TRENTE-SEPT : Le Tao n'agit pas par lui-même. Et pourtant il n'est rien qu'il n'accomplisse. Si seulement les rois et les princes pouvaient s'y tenir, les dix mille êtres les suivraient dans cette voie. Dans la voie du bonheur, dans la voie de la perfection. Et si malgré tout ils voulaient encore agir, la simplicité suprême du Sans-Nom les assagirait. Ils deviendraient alors sans désir, en paix, et, partant, l'univers se transformerait. de lui-même.

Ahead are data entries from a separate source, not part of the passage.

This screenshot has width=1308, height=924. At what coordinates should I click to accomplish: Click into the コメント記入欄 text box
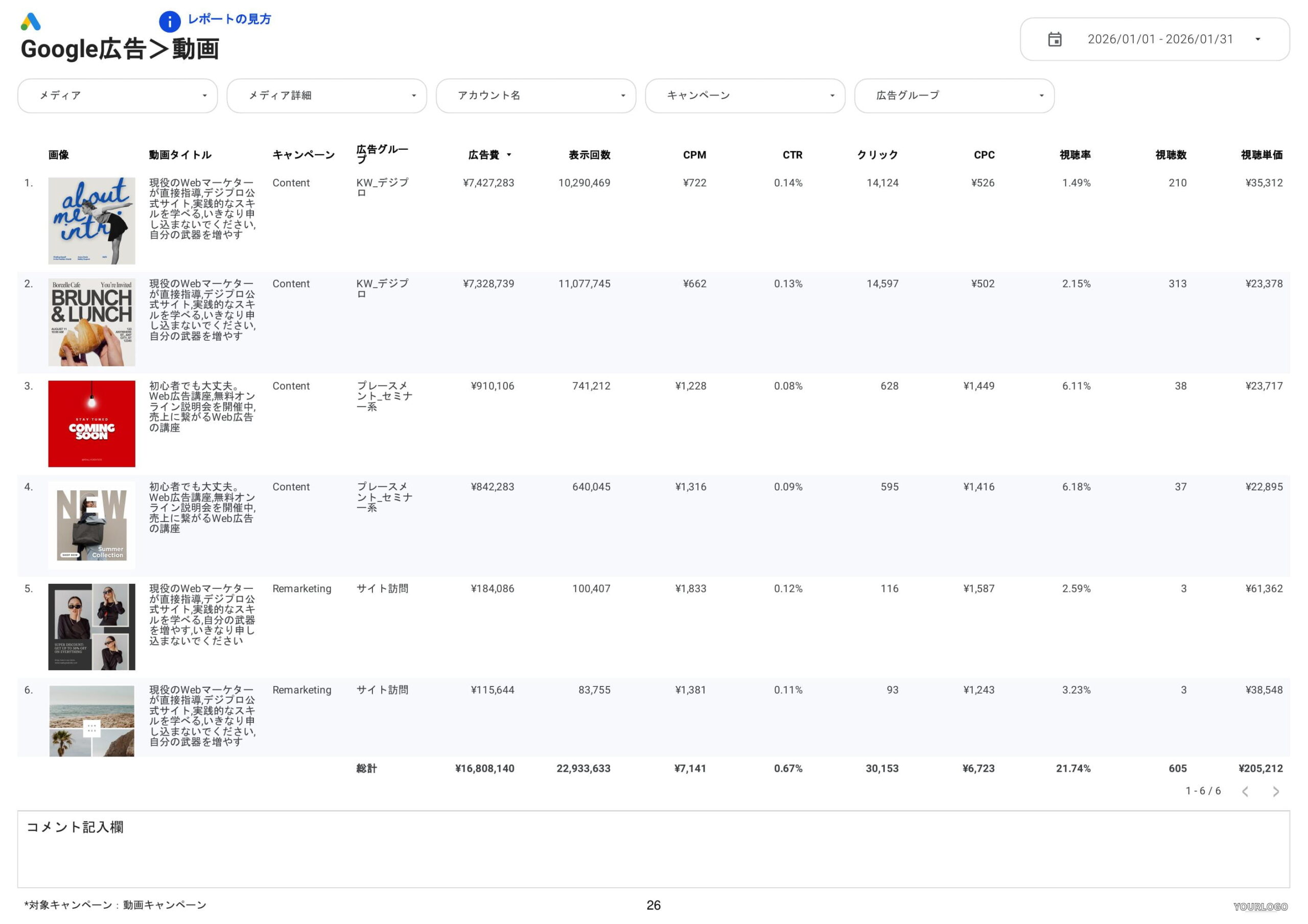[x=653, y=849]
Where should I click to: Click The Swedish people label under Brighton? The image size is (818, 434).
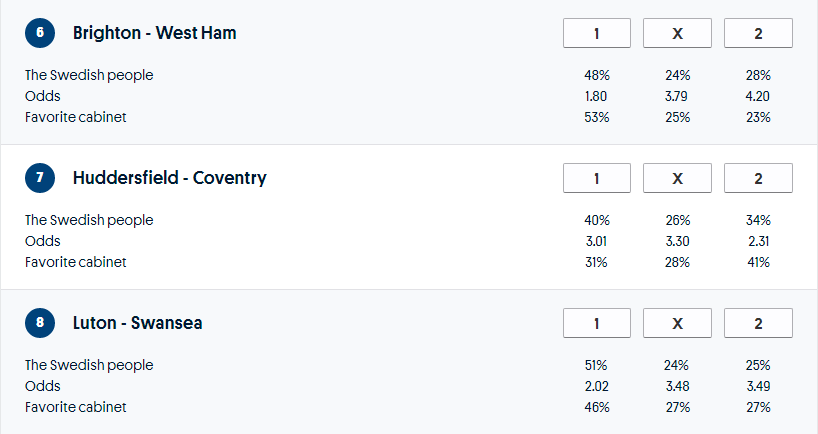[89, 75]
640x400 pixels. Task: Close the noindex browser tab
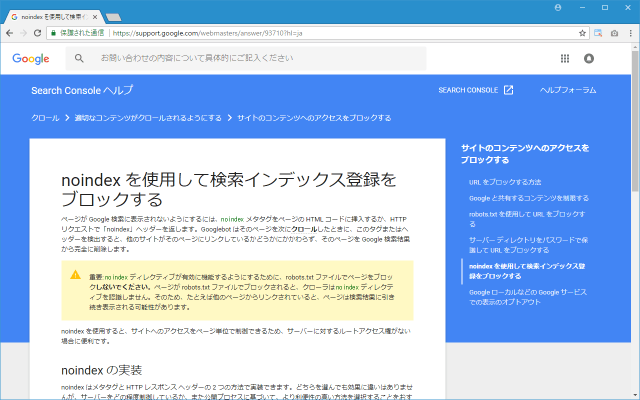pos(95,16)
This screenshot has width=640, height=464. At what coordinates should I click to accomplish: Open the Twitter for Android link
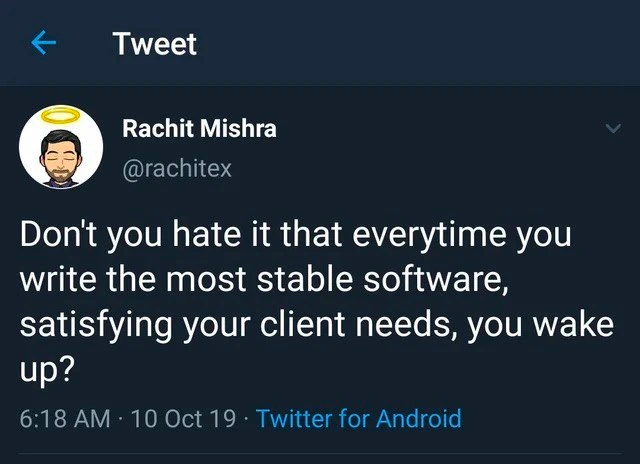point(358,419)
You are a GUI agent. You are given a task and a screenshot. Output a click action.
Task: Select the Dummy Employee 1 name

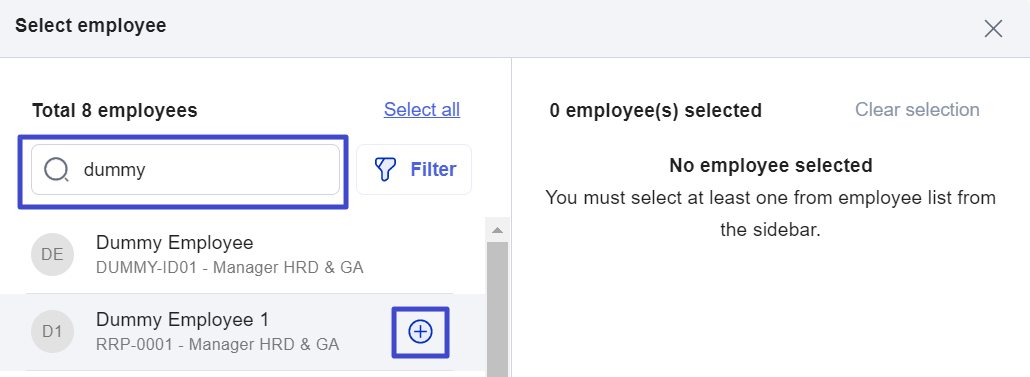pos(183,320)
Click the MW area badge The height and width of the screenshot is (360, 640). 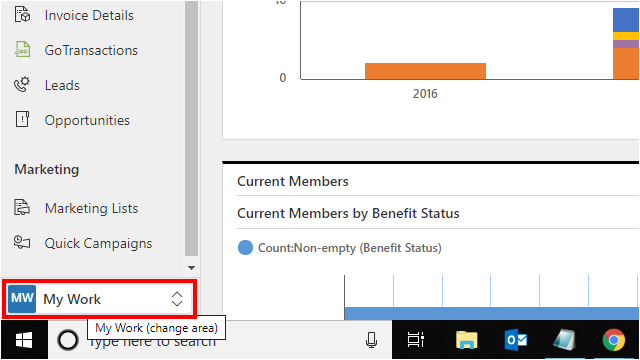click(22, 299)
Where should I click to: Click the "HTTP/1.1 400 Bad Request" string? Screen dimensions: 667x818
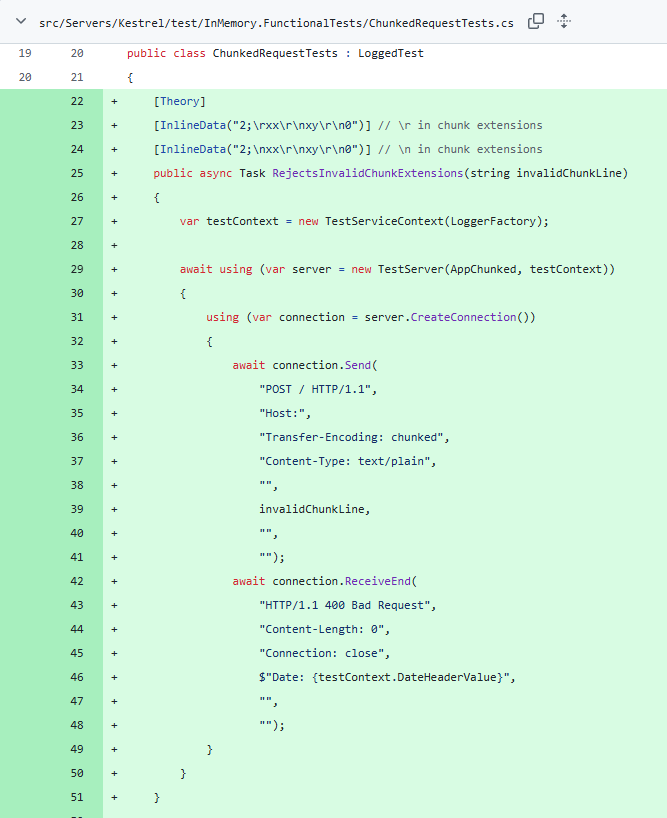click(x=348, y=605)
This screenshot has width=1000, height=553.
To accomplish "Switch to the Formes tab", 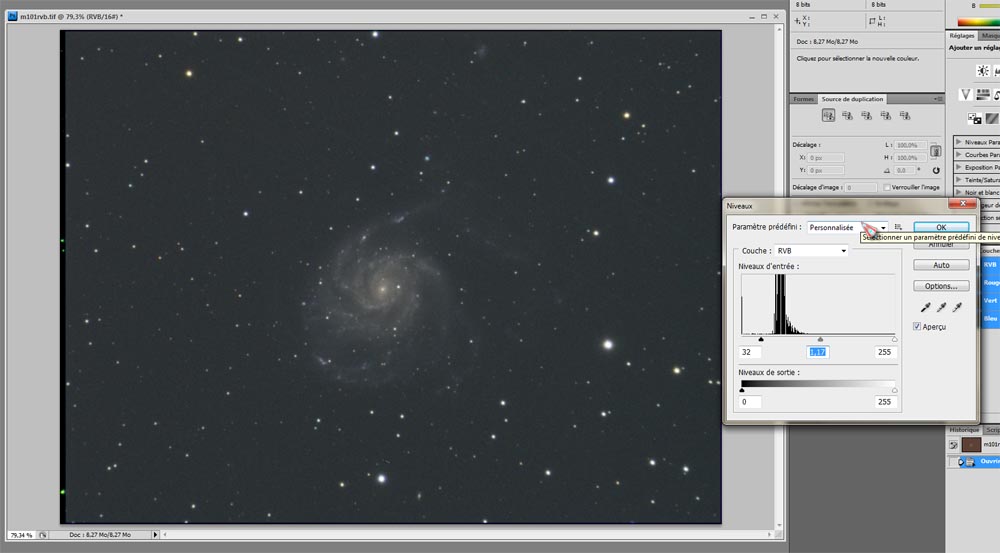I will [803, 99].
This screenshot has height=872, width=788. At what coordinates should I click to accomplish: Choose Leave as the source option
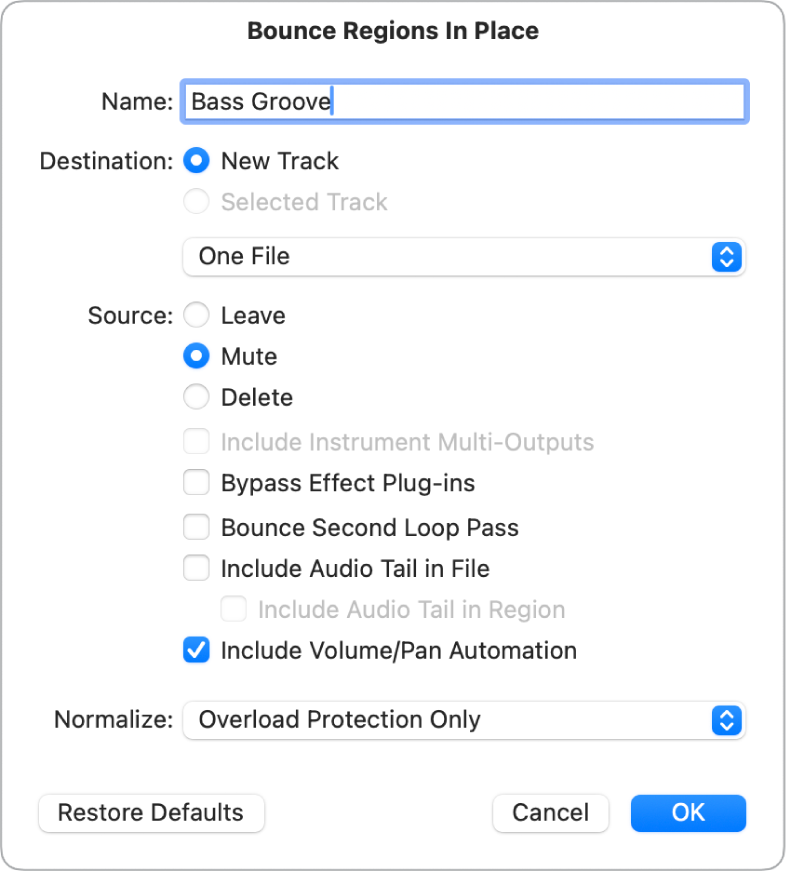point(196,315)
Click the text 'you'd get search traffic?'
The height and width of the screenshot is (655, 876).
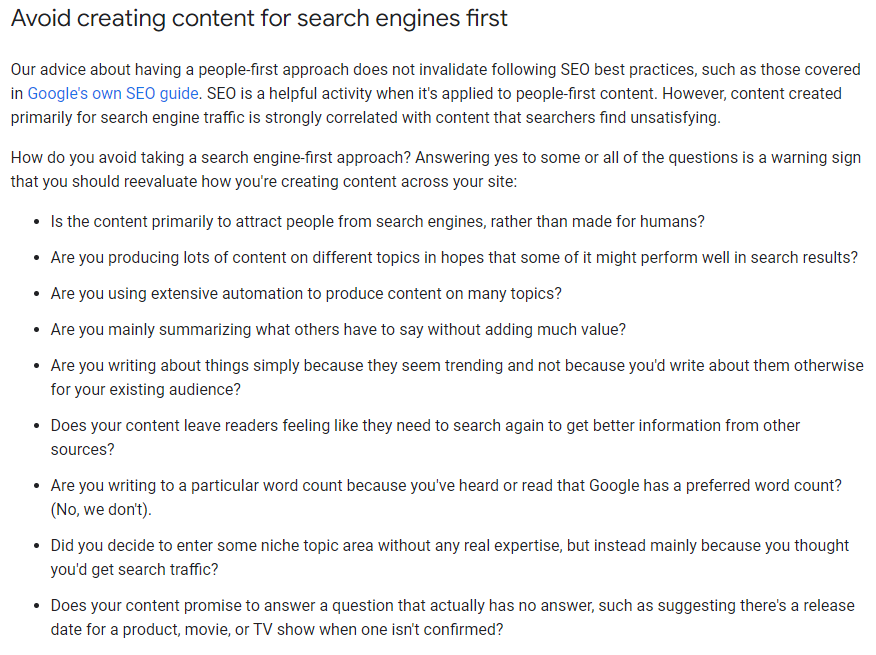[x=134, y=570]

TRENTE-HUIT : L'homme de haute vertu est au-dessus de la vertu, c'est pourquoi il est vertueux. L'homme de moindre vertu, se dit vertueux c'est pourquoi il ne l'est pas. L'homme de haute vertu la pratique sans y penser. L'homme de moindre vertu l'utilise pour atteindre un but. Et pourtant il ne l'atteint pas. Le véritable homme de bien agit sans avoir de raisons de le faire. L'homme de justice agit car il a des raisons de le faire. L'homme qui se conforme au rites agit et veut les imposer par la force. Ainsi, si l'on oublie le Tao, il reste la vertu. Si l'on se détourne de la vertu, il reste la bonté. Lorsque la bonté est perdue, il reste la justice. Lorsqu'on abandonne la justice, on recourt aux rites. Or, Les rites ne sont que l'apparence de la vérité et de la sincérité. Ils sont aussi l'amorce de la confusion. La connaissance et l'intelligence ne sont pour le Tao que des fleurs sans parfum. Elles sont souvent la source de l'erreur. C'est pourquoi le Sage puise au tréfonds des choses sans s'arrêter aux apparences. Il contemple le fruit plutôt que la fleur. Il ignore l'une et cueille l'autre.

TRENTE-NEUF : Voici ce qui, depuis les origines, a atteint l'unité : Le ciel parce qu'il est pur. La terre parce qu'elle est stable. Les esprits parce qu'ils sont transcendants. Les vallées parce qu'elles sont riches en eau. L'humanité parce qu'elle se reproduit. Les souverains et les gouvernants parce qu'ils donnent l'exemple. C'est l'unité qui les rend parfaits. Si le ciel n'était plus pur, certainement il s'effondrerait. Si la terre n'était plus stable, elle s'écroulerait. Si les esprits n'étaient plus transcendants, ils s'évanouiraient. Si les vallées n'étaient plus humides, elles deviendraient des déserts. Si les dix mille êtres cessaient de se reproduire, ils disparaîtraient. Si les souverains et les gouvernants renonçaient au pouvoir, leurs pays tomberaient dans le chaos. La noblesse repose sur l'humilité. Ce qui est grand prend appui sur ce qui est infime. Ainsi les souverains et les gouvernants se nomment-ils eux-mêmes orphelins, hommes sans valeur et de peu de mérite. Ils montrent par là leur compréhension de l'ordre profond des choses. L'honneur suprême est en dehors de l'honneur. Car le Sage ne cherche ni a briller comme le jade, ni a être rejeté comme un caillou. Il vit au-dessus de l'estime et du mépris.

QUARANTE : L'immobilité est le mouvement du Tao. Dans sa faiblesse réside sa puissance. Tous les êtres de ce monde sont nés du visible. Le visible procède de l'invisible. Car tout est et n'est rien.